SUPPLIED DATA:
——————————
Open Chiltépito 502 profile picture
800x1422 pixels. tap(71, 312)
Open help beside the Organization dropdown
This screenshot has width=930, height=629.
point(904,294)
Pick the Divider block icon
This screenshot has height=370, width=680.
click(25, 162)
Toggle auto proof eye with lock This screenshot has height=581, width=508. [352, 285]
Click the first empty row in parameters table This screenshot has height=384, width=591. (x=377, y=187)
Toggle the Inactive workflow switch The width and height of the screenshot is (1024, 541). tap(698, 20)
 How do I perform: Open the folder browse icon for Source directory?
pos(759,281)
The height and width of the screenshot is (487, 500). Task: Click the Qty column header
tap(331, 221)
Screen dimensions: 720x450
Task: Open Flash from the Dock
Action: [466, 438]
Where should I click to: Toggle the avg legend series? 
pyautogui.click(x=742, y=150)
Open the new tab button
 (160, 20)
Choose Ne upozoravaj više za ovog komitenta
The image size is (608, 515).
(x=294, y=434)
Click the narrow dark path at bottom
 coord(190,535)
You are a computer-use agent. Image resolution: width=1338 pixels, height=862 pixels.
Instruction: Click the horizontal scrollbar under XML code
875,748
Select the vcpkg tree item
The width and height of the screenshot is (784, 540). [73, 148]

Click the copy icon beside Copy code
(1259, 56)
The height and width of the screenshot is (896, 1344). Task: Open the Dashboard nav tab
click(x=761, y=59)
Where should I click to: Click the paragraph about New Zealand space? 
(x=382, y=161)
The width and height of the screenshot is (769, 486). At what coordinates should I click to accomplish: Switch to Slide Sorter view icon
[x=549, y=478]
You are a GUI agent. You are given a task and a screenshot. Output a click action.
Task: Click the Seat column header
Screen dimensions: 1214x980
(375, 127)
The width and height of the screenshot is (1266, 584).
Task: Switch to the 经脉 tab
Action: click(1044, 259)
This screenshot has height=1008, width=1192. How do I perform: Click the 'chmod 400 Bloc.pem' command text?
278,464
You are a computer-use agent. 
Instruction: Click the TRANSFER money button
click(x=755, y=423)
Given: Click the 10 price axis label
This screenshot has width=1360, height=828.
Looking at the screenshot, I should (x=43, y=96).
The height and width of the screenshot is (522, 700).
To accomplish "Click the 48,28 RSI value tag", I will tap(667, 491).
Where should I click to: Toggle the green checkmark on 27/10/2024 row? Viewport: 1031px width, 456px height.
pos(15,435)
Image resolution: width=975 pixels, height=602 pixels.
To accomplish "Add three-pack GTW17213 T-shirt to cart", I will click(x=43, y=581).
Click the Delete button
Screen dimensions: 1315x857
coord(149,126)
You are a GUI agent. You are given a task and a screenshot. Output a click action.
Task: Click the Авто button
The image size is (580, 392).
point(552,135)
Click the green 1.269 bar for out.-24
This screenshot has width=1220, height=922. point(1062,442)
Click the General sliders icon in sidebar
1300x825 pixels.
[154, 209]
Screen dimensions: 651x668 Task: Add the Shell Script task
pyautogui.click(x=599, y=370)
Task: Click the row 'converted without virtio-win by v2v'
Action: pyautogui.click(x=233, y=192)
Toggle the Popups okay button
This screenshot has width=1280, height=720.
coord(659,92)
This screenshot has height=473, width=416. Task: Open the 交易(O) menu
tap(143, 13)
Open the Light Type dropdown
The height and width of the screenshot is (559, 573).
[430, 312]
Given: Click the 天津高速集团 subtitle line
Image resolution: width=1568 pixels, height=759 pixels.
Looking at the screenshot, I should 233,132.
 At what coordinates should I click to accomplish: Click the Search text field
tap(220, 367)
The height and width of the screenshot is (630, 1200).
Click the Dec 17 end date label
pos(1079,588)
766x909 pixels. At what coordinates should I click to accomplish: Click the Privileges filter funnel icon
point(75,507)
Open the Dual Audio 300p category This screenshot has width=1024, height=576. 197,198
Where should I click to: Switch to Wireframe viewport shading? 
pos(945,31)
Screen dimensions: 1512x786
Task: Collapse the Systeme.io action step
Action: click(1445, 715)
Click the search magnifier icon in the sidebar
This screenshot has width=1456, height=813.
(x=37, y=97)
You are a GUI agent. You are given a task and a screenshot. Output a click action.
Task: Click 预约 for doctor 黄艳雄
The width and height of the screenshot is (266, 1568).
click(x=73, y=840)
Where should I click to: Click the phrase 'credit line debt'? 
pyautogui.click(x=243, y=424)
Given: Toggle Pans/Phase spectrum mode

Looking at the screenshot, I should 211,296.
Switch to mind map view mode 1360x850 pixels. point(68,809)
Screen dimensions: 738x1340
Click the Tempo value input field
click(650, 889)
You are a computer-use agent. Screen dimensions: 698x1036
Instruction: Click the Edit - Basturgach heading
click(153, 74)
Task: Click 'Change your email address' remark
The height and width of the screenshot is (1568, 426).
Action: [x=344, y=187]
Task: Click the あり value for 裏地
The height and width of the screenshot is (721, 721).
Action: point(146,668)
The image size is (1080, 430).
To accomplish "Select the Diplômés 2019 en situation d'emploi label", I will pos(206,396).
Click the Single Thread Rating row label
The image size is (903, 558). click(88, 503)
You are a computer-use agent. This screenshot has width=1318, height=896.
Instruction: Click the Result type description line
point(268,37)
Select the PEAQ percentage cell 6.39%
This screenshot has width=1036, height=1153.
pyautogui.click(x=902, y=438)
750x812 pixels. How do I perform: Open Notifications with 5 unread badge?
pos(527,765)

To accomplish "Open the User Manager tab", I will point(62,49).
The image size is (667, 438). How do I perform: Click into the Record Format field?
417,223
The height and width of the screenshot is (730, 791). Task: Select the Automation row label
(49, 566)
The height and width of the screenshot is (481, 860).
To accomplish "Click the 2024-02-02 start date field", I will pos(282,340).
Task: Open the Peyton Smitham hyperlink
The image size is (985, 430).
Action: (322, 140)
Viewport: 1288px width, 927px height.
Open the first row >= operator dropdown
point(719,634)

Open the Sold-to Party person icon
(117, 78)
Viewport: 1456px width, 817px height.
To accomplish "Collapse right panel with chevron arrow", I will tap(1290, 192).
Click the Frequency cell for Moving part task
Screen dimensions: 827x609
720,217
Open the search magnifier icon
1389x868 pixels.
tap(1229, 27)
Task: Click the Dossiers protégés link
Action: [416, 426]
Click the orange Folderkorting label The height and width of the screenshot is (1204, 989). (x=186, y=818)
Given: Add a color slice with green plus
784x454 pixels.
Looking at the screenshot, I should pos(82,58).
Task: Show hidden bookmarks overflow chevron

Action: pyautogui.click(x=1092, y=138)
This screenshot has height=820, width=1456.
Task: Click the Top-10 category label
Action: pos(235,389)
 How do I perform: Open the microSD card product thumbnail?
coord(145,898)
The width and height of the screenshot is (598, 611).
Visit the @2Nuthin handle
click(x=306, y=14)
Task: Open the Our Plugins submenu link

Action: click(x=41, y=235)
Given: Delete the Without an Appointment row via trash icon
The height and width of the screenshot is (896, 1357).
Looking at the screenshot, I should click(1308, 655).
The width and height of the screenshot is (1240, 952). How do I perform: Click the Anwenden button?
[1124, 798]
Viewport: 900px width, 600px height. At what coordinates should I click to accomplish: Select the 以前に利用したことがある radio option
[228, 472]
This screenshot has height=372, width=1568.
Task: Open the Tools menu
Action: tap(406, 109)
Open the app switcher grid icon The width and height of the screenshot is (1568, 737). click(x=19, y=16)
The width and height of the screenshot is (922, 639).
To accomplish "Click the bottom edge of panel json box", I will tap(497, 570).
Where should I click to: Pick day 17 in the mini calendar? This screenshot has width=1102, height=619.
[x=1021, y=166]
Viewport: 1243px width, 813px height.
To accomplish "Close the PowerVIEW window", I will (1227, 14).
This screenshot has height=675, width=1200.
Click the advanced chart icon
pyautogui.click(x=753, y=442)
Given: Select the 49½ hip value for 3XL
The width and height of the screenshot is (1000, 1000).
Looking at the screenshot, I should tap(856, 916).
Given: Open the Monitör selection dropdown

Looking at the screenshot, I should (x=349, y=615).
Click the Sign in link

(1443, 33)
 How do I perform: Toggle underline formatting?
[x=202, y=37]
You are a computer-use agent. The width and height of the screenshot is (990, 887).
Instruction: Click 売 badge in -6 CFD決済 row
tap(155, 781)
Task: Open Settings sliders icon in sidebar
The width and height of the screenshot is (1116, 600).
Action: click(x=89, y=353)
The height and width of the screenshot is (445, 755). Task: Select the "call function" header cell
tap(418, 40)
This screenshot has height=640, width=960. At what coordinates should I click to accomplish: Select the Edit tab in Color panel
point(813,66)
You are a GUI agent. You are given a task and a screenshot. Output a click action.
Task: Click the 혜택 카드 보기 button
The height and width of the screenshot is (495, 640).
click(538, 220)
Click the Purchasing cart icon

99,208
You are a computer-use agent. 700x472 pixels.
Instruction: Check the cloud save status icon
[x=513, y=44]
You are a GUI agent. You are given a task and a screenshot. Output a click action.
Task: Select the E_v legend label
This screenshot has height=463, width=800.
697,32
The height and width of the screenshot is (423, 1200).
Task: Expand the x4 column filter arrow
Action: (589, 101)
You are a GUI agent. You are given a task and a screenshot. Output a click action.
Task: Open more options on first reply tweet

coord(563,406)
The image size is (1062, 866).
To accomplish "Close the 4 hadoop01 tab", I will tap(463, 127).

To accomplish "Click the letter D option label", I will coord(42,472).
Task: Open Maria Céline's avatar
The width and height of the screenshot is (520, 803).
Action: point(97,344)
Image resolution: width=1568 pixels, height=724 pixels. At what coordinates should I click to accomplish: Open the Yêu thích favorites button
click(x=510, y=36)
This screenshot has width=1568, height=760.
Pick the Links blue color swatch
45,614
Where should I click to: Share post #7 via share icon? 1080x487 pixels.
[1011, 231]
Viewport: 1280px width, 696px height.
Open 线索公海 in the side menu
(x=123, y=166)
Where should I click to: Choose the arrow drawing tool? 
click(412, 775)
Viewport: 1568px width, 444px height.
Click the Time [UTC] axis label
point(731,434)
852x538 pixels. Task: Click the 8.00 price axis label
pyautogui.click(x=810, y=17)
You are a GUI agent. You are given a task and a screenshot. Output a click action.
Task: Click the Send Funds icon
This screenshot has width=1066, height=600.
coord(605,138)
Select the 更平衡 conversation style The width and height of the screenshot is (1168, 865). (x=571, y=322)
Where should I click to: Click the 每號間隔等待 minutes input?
——————————
TASK GOAL: Counting only lines of the data above that hold "computer", report the total and nothing else.

WRITTEN RESPONSE: 6